• What the task asks
Could you please retype exactly the lines from the start of the records below through the line that contains "Task: Click the Suggestion", both included, and leave out the pictures?

[Stored data entries]
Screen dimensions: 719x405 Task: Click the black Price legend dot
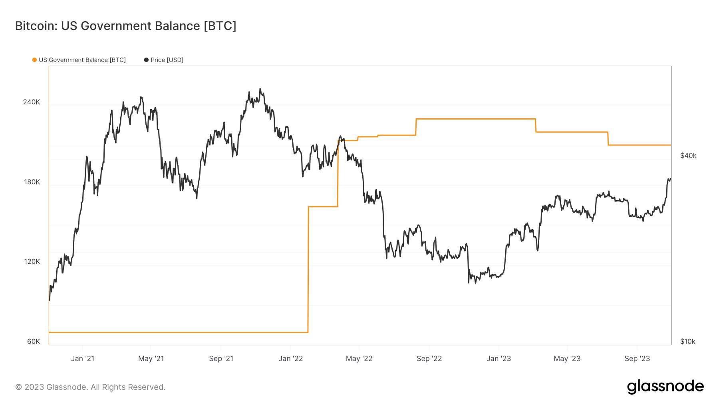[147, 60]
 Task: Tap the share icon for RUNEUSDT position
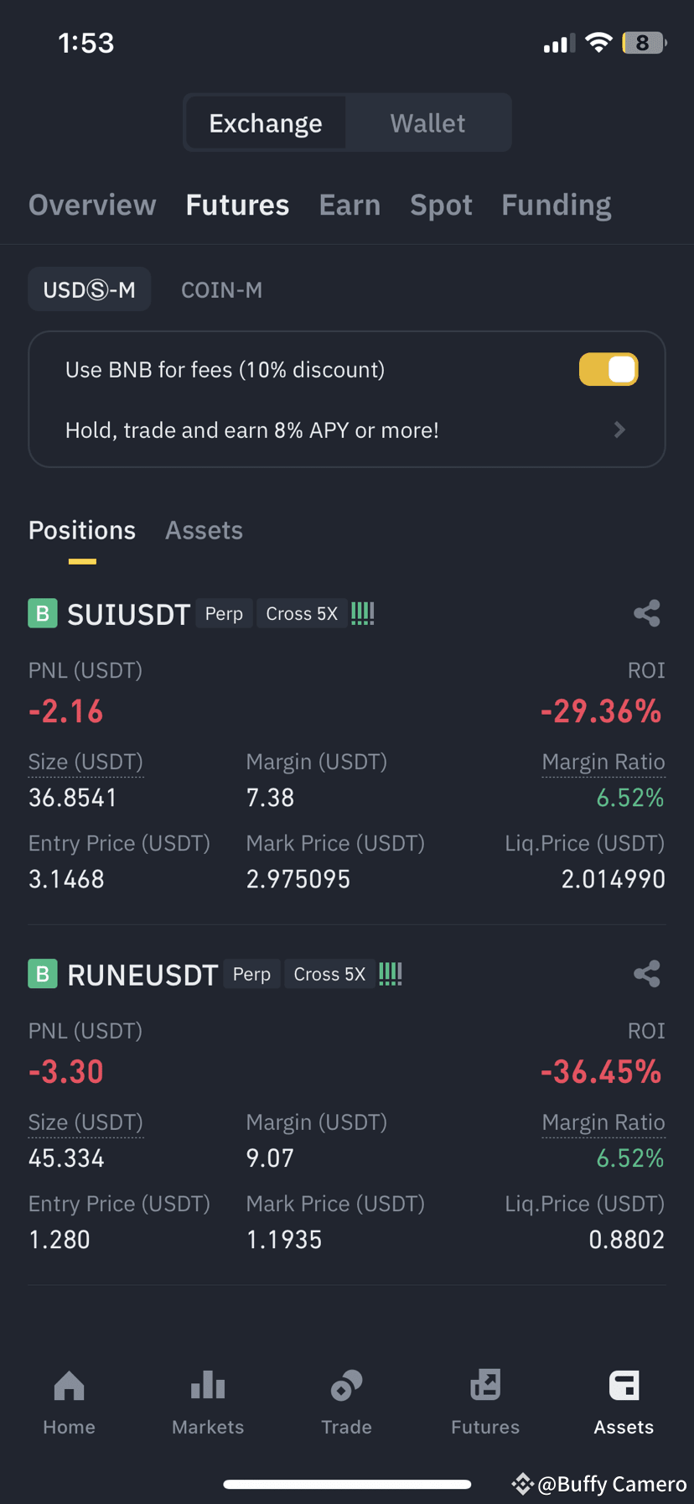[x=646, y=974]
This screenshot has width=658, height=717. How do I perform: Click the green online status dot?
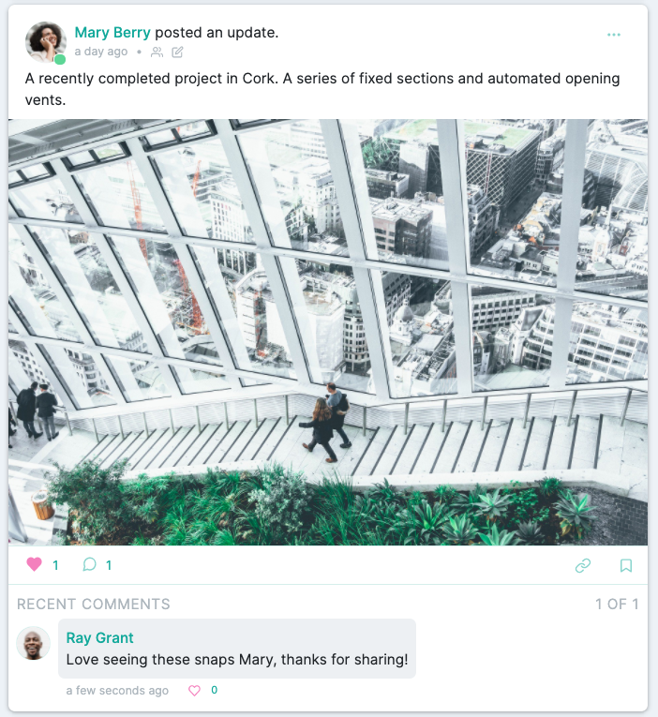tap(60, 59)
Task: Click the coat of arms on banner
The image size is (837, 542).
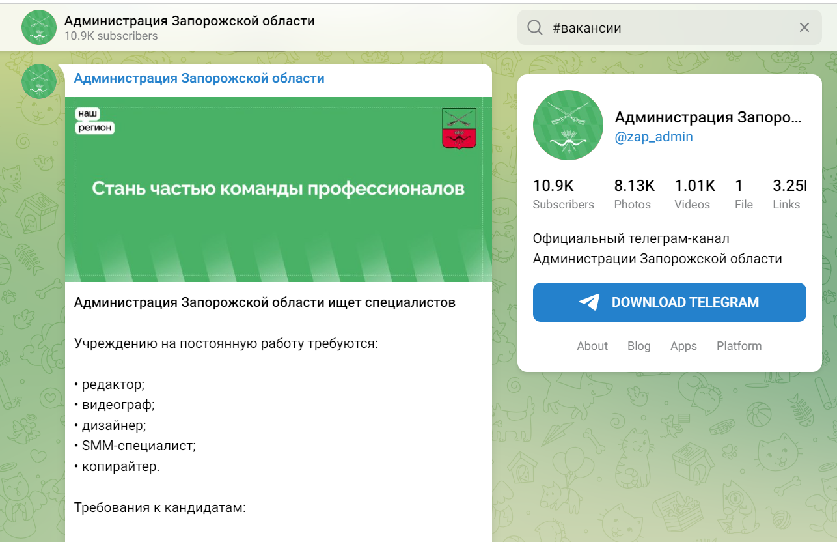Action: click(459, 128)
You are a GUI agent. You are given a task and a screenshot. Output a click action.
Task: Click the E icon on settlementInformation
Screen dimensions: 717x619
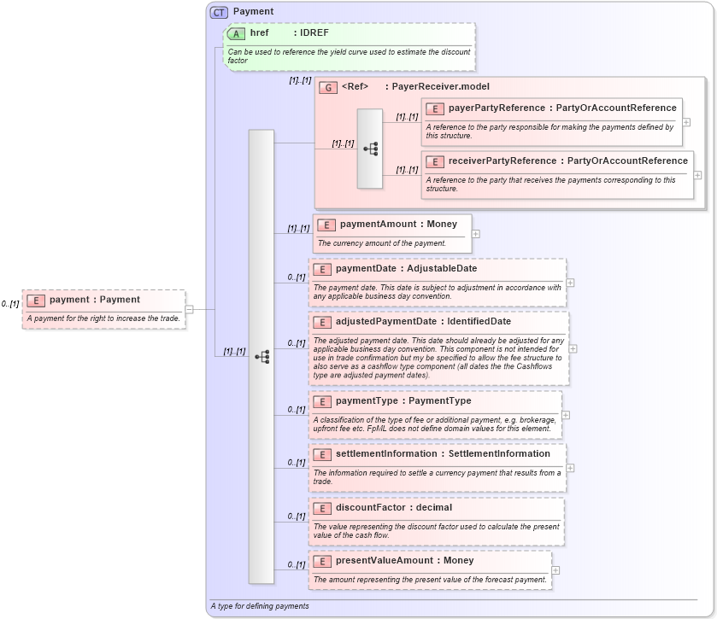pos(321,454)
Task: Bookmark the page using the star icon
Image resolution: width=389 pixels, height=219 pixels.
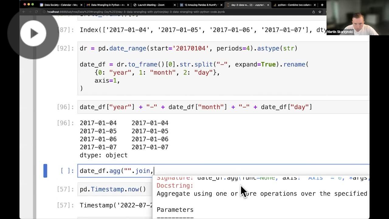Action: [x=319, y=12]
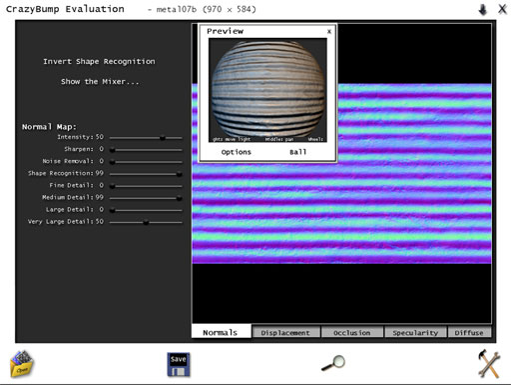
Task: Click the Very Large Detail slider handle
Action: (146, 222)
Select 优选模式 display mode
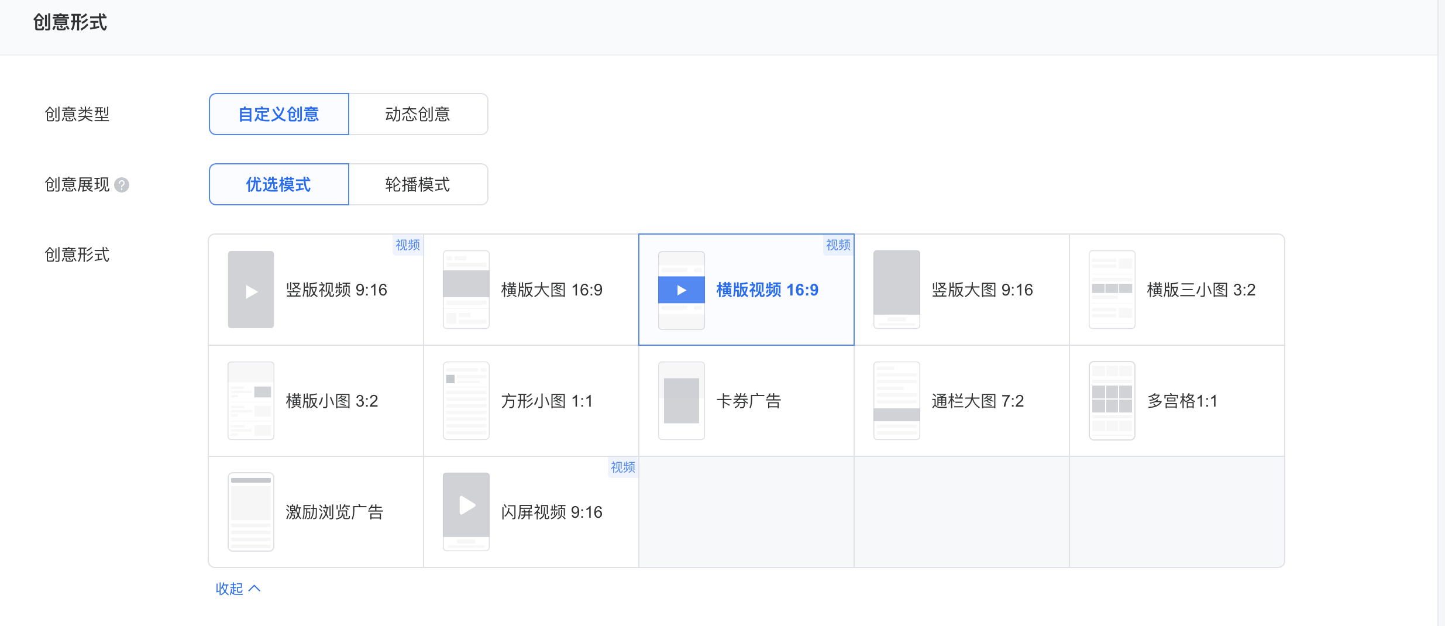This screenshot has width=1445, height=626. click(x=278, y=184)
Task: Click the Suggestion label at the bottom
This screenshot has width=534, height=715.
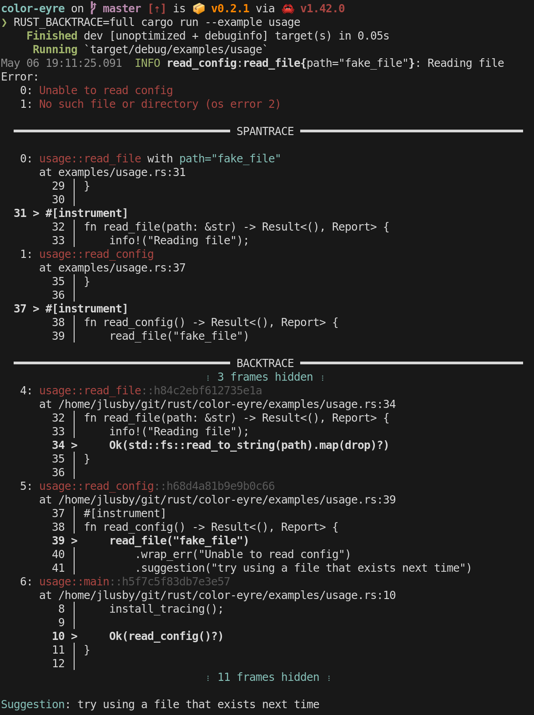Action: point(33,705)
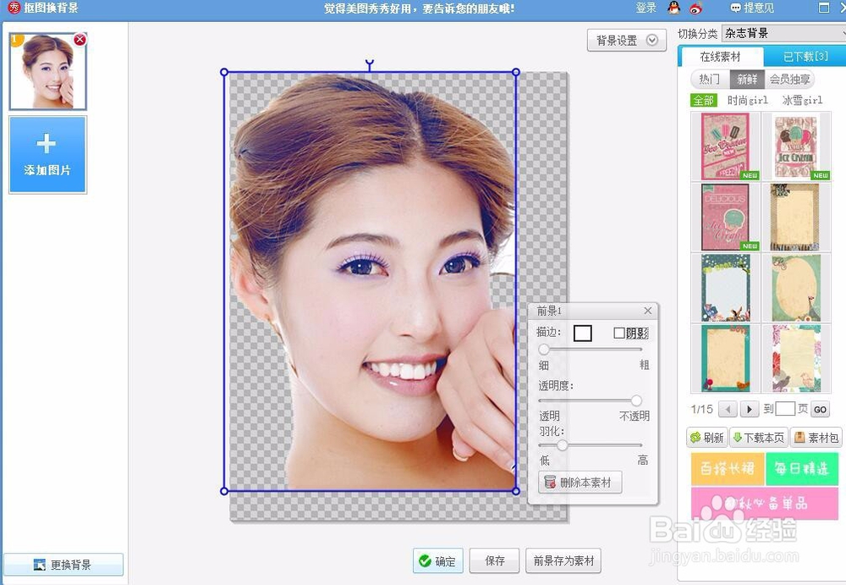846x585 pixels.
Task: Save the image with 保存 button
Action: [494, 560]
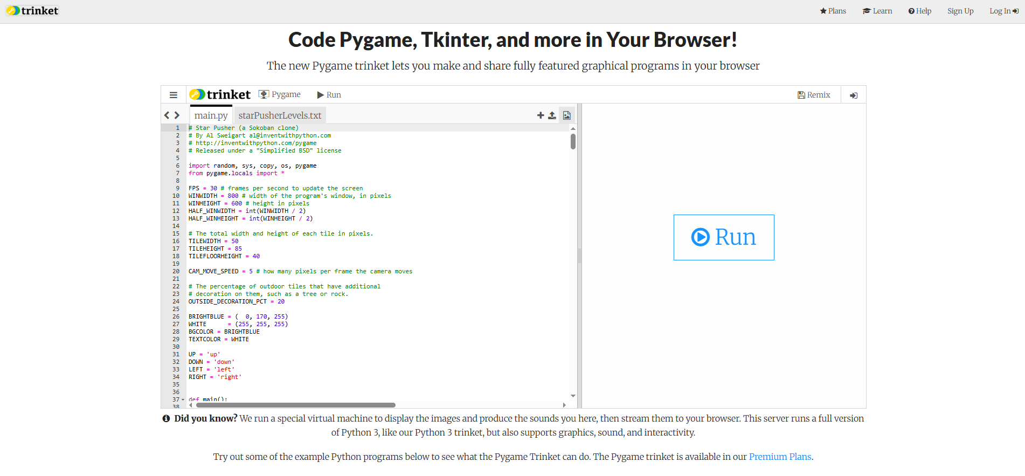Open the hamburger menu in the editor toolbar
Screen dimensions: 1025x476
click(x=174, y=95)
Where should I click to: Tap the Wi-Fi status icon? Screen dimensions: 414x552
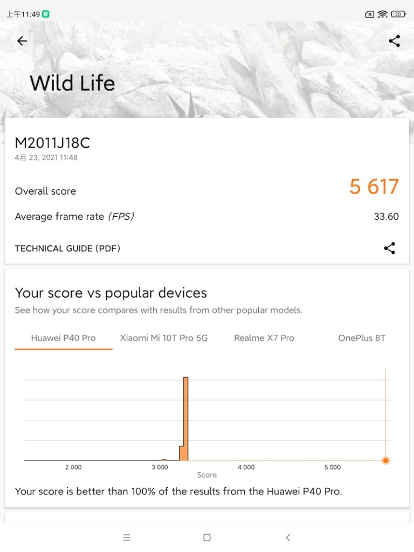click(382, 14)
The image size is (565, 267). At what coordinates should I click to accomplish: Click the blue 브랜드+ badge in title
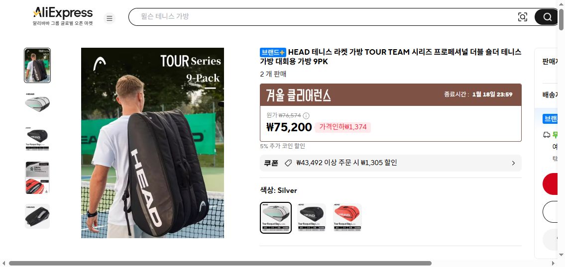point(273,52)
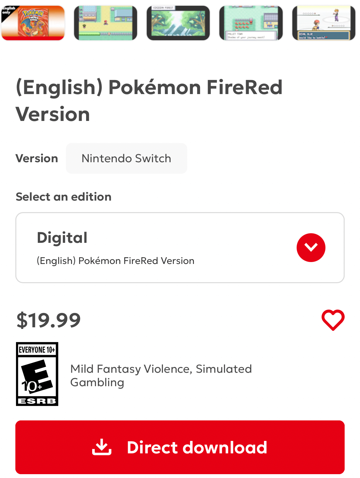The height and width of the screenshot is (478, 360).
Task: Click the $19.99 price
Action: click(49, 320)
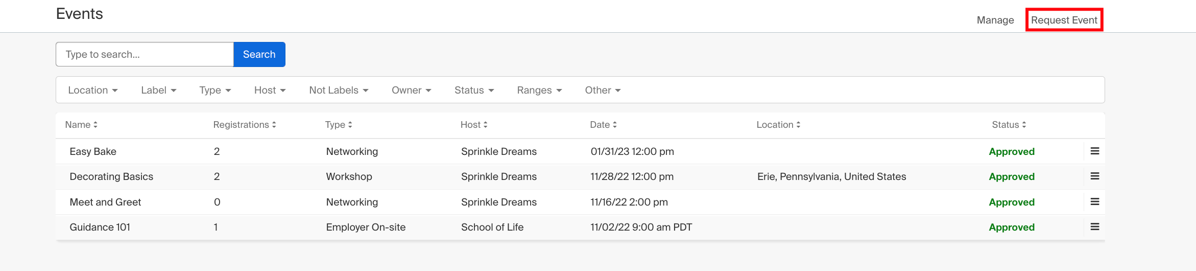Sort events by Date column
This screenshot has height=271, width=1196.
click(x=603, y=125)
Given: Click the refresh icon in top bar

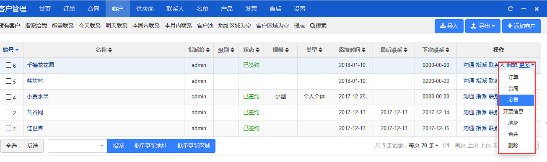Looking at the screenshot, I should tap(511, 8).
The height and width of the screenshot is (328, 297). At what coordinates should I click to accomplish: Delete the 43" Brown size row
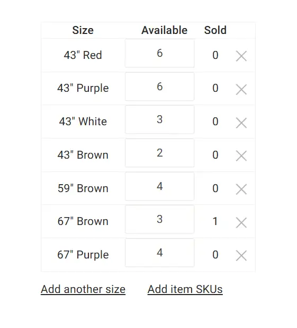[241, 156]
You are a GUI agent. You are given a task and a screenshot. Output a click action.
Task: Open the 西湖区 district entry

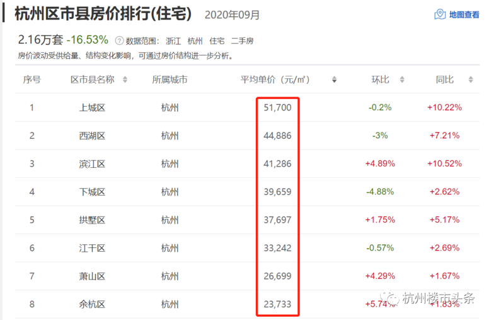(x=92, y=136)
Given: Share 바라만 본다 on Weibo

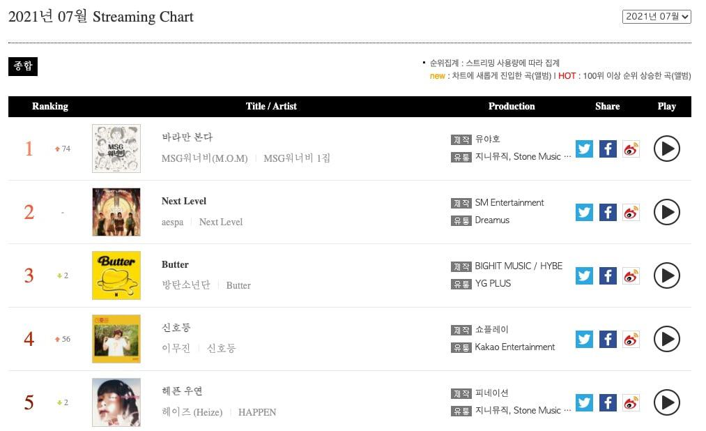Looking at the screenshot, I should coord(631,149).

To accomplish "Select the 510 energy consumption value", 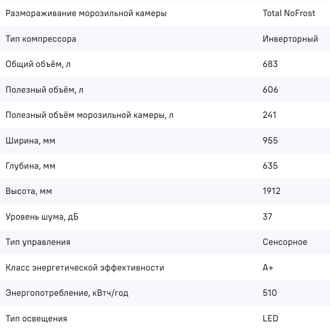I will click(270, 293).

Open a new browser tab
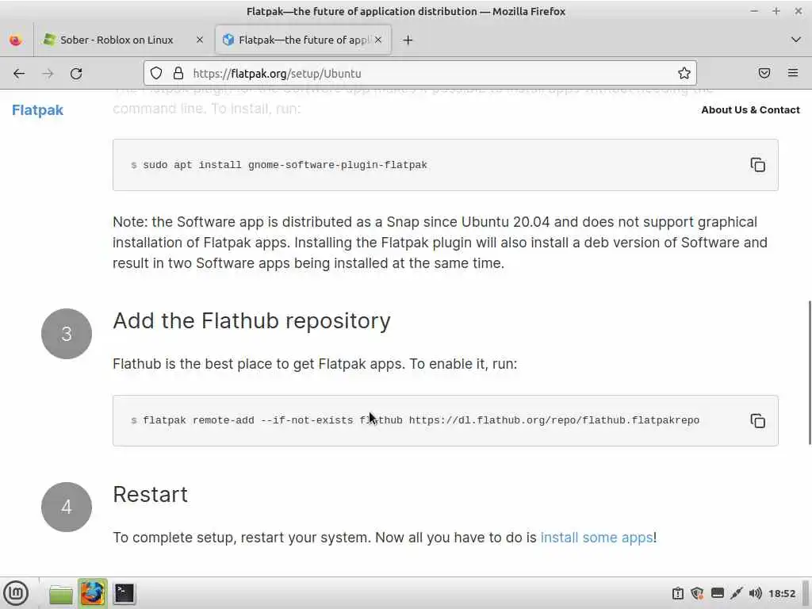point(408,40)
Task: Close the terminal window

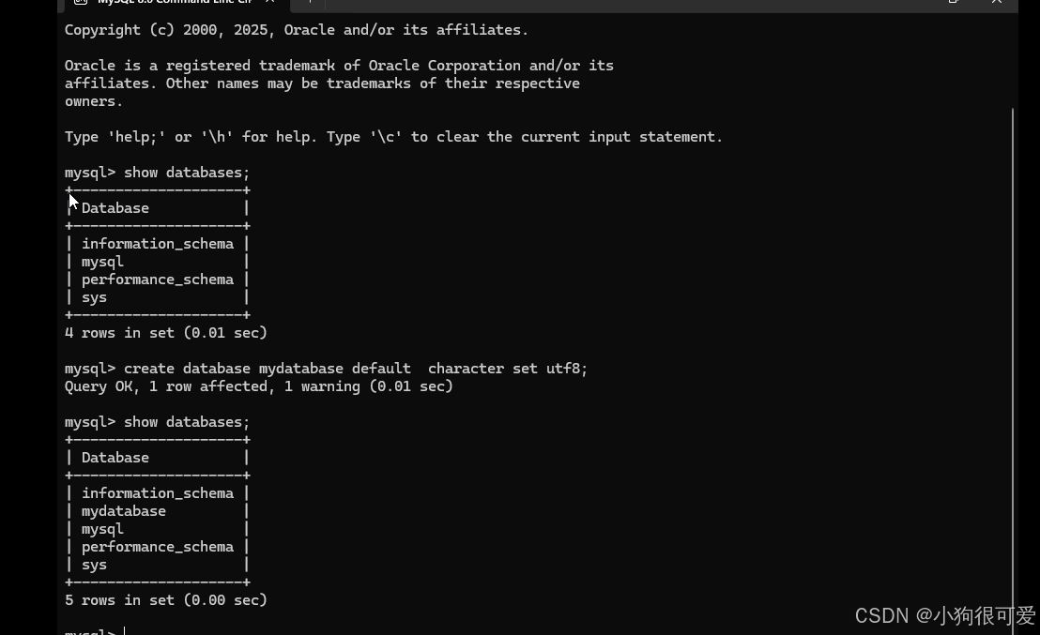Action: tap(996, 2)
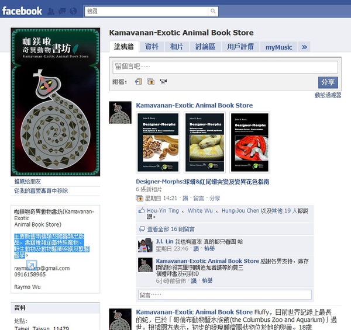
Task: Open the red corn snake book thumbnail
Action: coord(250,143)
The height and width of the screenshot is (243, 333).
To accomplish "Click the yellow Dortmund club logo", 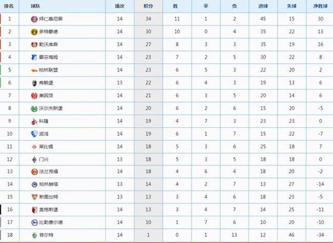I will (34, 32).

• Task response
Screen dimensions: 719x405 Task: Click the black Price legend dot
[147, 60]
 Task: Tap the share icon for RUNEUSDT position
[x=646, y=974]
This screenshot has width=658, height=717. How do I perform: Click the green online status dot?
tap(60, 59)
Task: Click the coat of arms on banner
The image size is (837, 542).
Action: click(459, 128)
You are a GUI agent. You are given a task and a screenshot. Output a click action.
Task: Click the E icon on settlementInformation
Screen dimensions: 717x619
pos(321,454)
Task: Bookmark the page using the star icon
Image resolution: width=389 pixels, height=219 pixels.
Action: [x=319, y=12]
Task: Click the Very Large Detail slider handle
Action: (146, 222)
Select 优选模式 display mode
This screenshot has width=1445, height=626. click(x=278, y=184)
Task: Click the Suggestion label at the bottom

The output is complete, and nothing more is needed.